Home and family called, and I left in 2014, thinking at the time I wouldn’t return. Events never play out as planned. After training to teach in 2017, and the pandemic was starting to wrap up in 2021, a friend convinced me to apply for a role at the British School of Nanjing. Despite China still being in strict lockdown, I got the role, got the visa, and got the flights out there.

家和家人打来电话,我在2014年离开了,当时以为我不会回来了。 事件从未按计划进行。 在2017年接受教学培训后,2021年疫情开始结束,一个朋友说服我申请南京英国学校的职位。 尽管中国仍然处于严格的封锁状态,但我得到了这个角色,得到了签证,并得到了航班。

I think, without my previous experience of China, I might not have lasted the 3 weeks initial quarantine in a hotel in Guangzhou, plus the extra week not leaving my apartment once I arrived in Nanjing.
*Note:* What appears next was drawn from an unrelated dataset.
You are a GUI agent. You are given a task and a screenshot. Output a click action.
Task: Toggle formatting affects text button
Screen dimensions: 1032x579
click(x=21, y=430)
Certainly, going from the end of one school year almost straight into moving to China again left me dizzied.

我认为,如果没有我以前在中国的经历,我可能无法在广州的一家酒店度过3周的初步隔离,再加上我到达南京后没有离开公寓的额外一周。 当然,从一个学年结束几乎直接搬到中国,让我头晕。

China was a very different beast this time around, and arriving while the rest of the world was opening up was a move that, in hindsight, I wouldn’t make again. 

这次中国是一个非常不同的野兽,在世界其他地区开放的时候到达,事后看来,我不会再这样做了。

In my 8-year absence, smart phones had multiplied (I didn’t even have one first time around), and everything now existed online. Where before I had been paid in wads of cash each month, I now had to set up WeChat, Alipay and all the other apps we know and love so dearly.

在我离开的8年里,智能手机成倍增加(我甚至没有第一次使用),现在一切都在线存在。 以前我每个月都会得到成套现金的报酬,现在我不得不设置微信、支付宝以及我们非常熟悉和喜爱的所有其他应用程序。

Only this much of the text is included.